— Begin EXCERPT TO READ —
Real-time collaboration mechanics — Design
Draft

Real-time collaboration mechanics — Design

2026-05-13Danielwiki-browser · sub-project #6

Problem

Sub-projects #1–#4 and #7 settle the data model for Topics, proposals, agent jobs, and authenticated collaborators. The UI today reads that data through REST and refreshes only on iframe navigation or after the calling user's own mutations. With two collaborators acting on the same Documents — one drafting Topics while the other reviews proposals — staleness is now visible in normal use: Max posts a reply, Daniel does not see it; Daniel discards a Topic, Max keeps clicking on a Resolve view that no longer maps to an open Topic; a proposal stales mid-review and the reviewer has no way to know until they refresh.

The domain model assigns this to sub-project #6 — Real-time collaboration mechanics. Its job is to make the second collaborator's view feel within ~1 s of the first's actions, surface presence ("Max is also reading this Document, currently on Topic X"), and codify how the existing data-layer races are reflected in the UI before the losing client's next click. The mechanics are cross-cutting: #5 (Perspectives) and #8 (UI integration) will both ride them.

References: domain model, decisions log.

Goals & non-goals

Goals

Non-goals

Approach

Three transport options were considered.

OptionEffortFit for #6's loadSurvives Nginx Proxy Manager
Keep polling, expand scopeLowMisses the ~1 s targetTrivially
WebSocket per sessionMediumOverkill; nothing needs duplex in v1Needs Upgrade wiring
Transport comparison — recommended row is SSE.

SSE is one HTTP request, ships in Go's stdlib via net/http + http.Flusher, and has a documented client (EventSource) with built-in reconnect semantics. For two collaborators viewing 1–2 Documents at a time, the server holds 2–4 long-lived connections per process — well below any meaningful limit on the Pi. The transport is thin enough that swapping to WebSocket later, if push-from-client ever becomes load-bearing, is a localized change inside internal/realtime.

Decision — transport

SSE behind a process-local pub/sub hub, one connection per source_path per signed-in client. Hub publishes are advisory; REST endpoints remain the authoritative source of every record.

Decision — stream scope

Per-Document only for v1. The client opens an EventSource(/api/stream?source_path=X) on Document load and closes it on navigation. Activity on Documents the user is not currently viewing surfaces only when they next visit them. Session-wide / cross-Document streams remain parking-lot for a future sub-project.
— End EXCERPT TO READ —
Rewrite the passage of the collaboration design note from "Three transport options" to "change inside internal/realtime.", substituting "WebTransport" for every "WebSocket".
— Begin GIVEN DATA —
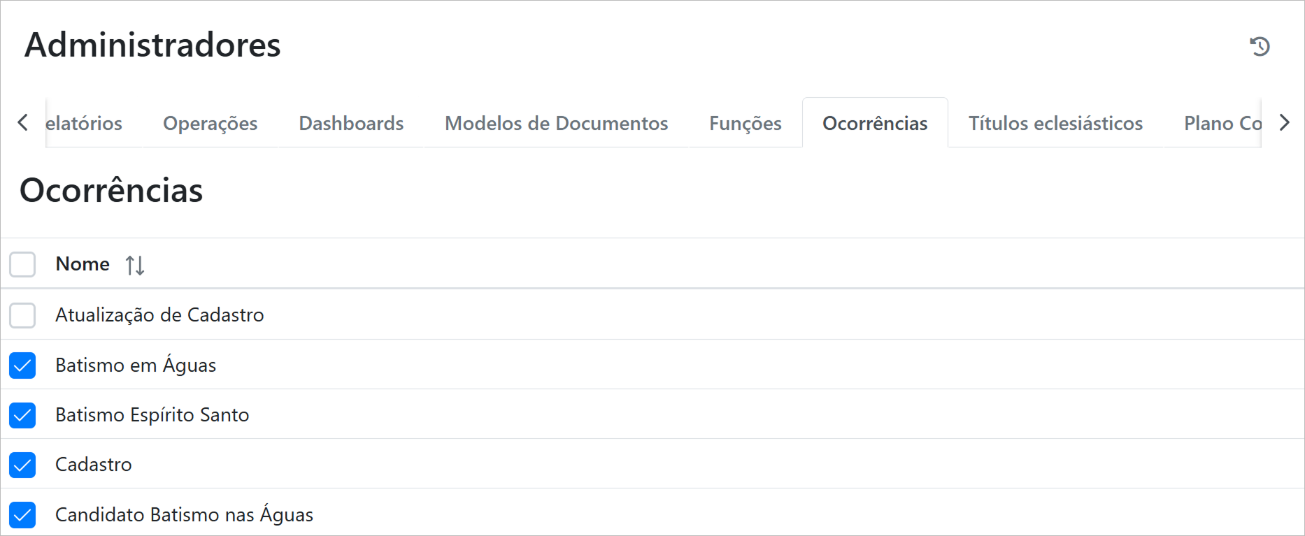Open the Modelos de Documentos tab
Screen dimensions: 1305x536
tap(556, 123)

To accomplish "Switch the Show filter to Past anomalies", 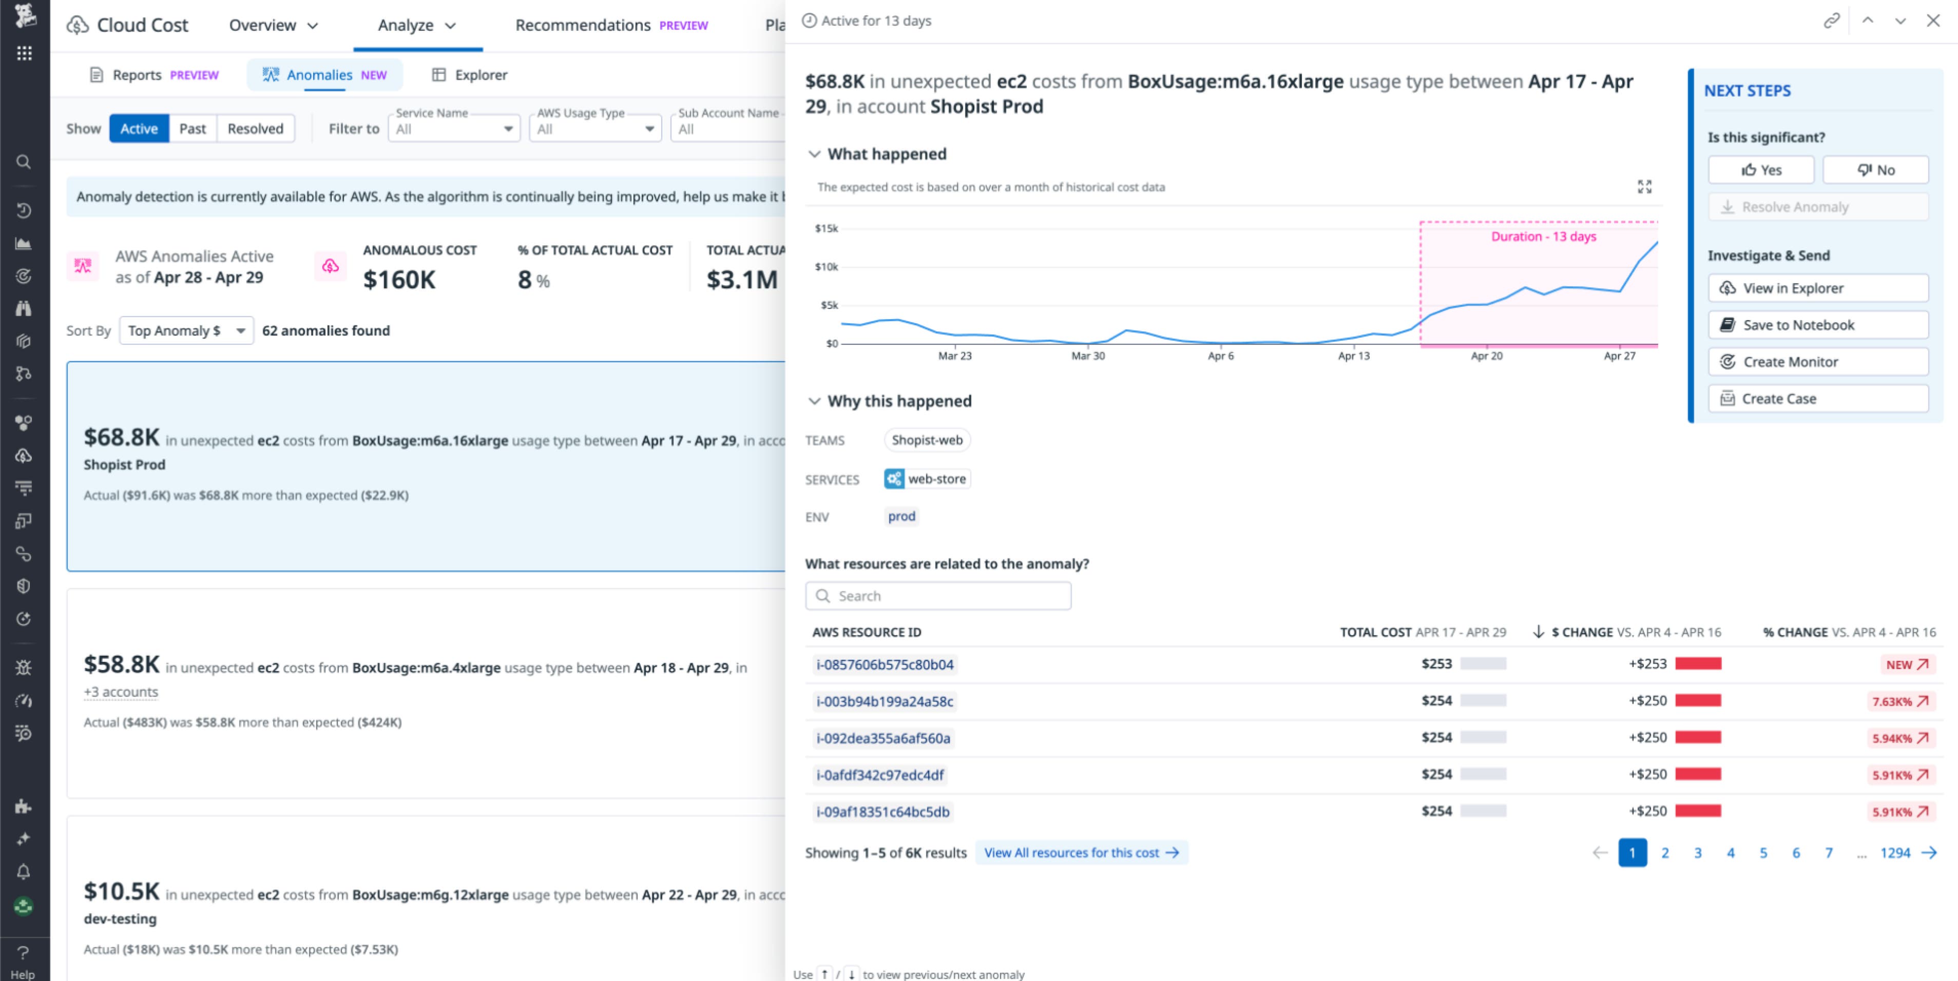I will point(192,128).
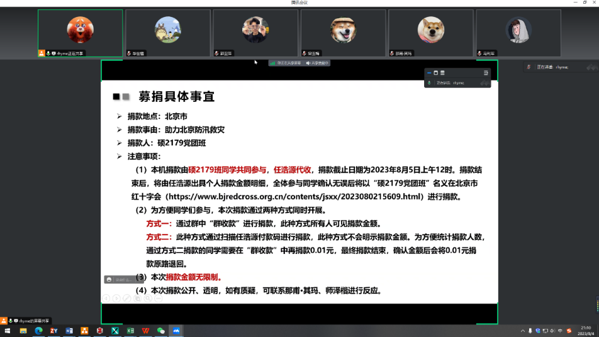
— End GIVEN DATA —
→ **TASK SOLUTION**
Three transport options were considered.

OptionEffortFit for #6's loadSurvives Nginx Proxy Manager
Keep polling, expand scopeLowMisses the ~1 s targetTrivially
WebTransport per sessionMediumOverkill; nothing needs duplex in v1Needs Upgrade wiring
Transport comparison — recommended row is SSE.

SSE is one HTTP request, ships in Go's stdlib via net/http + http.Flusher, and has a documented client (EventSource) with built-in reconnect semantics. For two collaborators viewing 1–2 Documents at a time, the server holds 2–4 long-lived connections per process — well below any meaningful limit on the Pi. The transport is thin enough that swapping to WebTransport later, if push-from-client ever becomes load-bearing, is a localized change inside internal/realtime.